Optical lattices are regular arrays of identical energy wells created by crisscrossing laser beams. When very cold atoms are injected into an optical lattice, they settle into the wells, ordered like eggs in an egg-box. Atoms can, however, move around the lattice by tunnelling from one well to another -- movement that can be controlled by adjusting the shape, depth and spacing of the wells.

If the atoms can move easily from well to well, all the atoms in the optical lattice can collapse into the same quantum state -- the BEC state -- which extends as a coherent wave throughout the entire lattice. In this state, the atoms move collectively as a superfluid, experiencing no impediment to their flow. However, if the wells are made deeper, individual atoms occupy just one well each and the coherence and superfluidity are destroyed. The ensemble then becomes a Mott insulator.

Physicists have long wondered if the coherence and superfluidity of a BEC could also be destroyed if disorder were deliberately introduced to the optical lattice. This state of matter, which was first predicted in 1989, is known as a Bose glass. It was given this name because BECs can only be formed easily with bosons and because the disorder is reminiscent of the structure of traditional glass, which does not have a crystalline lattice.

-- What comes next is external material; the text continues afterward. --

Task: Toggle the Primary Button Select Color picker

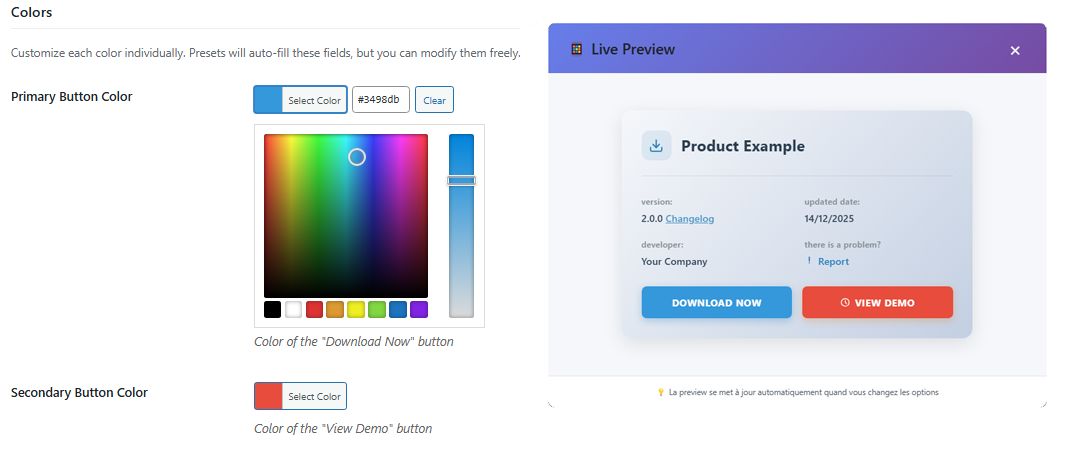Action: tap(300, 100)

Now Leonardo Fallani and colleagues at the European Laboratory for Non-linear Spectroscopy at the University of Florence have done just that. The researchers began with a 1D optical lattice in which all the wells were identical in terms of depth, width and spacing. By overlapping a second set of laser beams that were slightly mismatched to the lattice, they were able to create a disordered lattice in which wells all had different depths and were no longer the same distance apart. The level of disorder could also be increased by tweaking the laser beams.

In one experiment, the researchers began with an ordered Mott insulator and measured the excitation energy spectrum – essentially the energy required to remove an atom from its well and place it into a neighbouring well. This energy spectrum had discrete peaks characteristic of atoms in a lattice of identical energy wells. However, as disorder was introduced, these peaks began to vanish, suggesting that the system was transforming from an ordered insulator to a disordered insulator resembling a glass.

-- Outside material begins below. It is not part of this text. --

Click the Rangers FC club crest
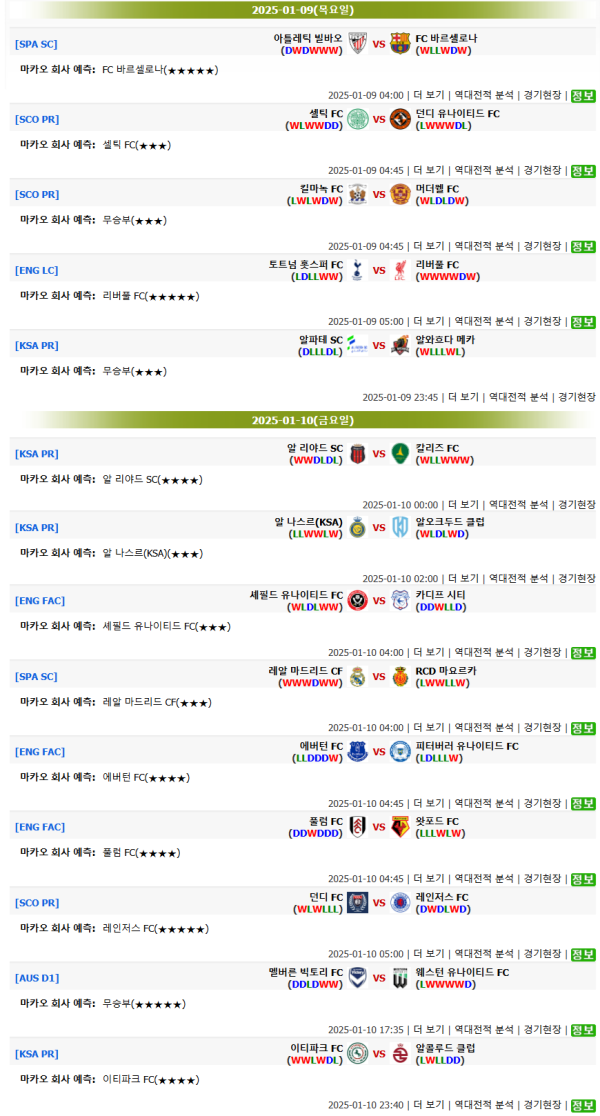The width and height of the screenshot is (600, 1116). coord(400,902)
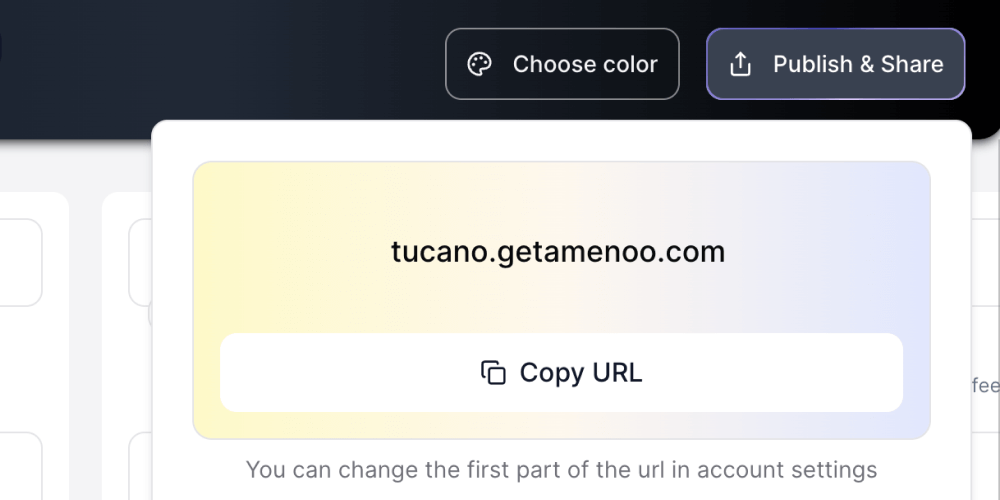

In a second experiment, the researchers began with a disordered lattice in which atoms could still tunnel between wells. As a result, a fraction of the atoms were in the superfluid state and therefore behaved as a coherent wave – the remaining atoms were thought to be in the Bose glass state. As the depth of the wells was increased, the researchers observed that the coherence – and therefore the fraction of atoms participating in the superfluid state -- rapidly approached zero. This, according to the researchers, established that the Bose glass is an insulator rather than a superfluid.

Fallani and colleagues claim that these two observations are consistent with formation of a Bose glass. However, they also admit that further work must be done to confirm the existence of this new state. In particular, they must show that the excitation spectrum is completely devoid of any structure, which is an important signature of a genuine Bose glass.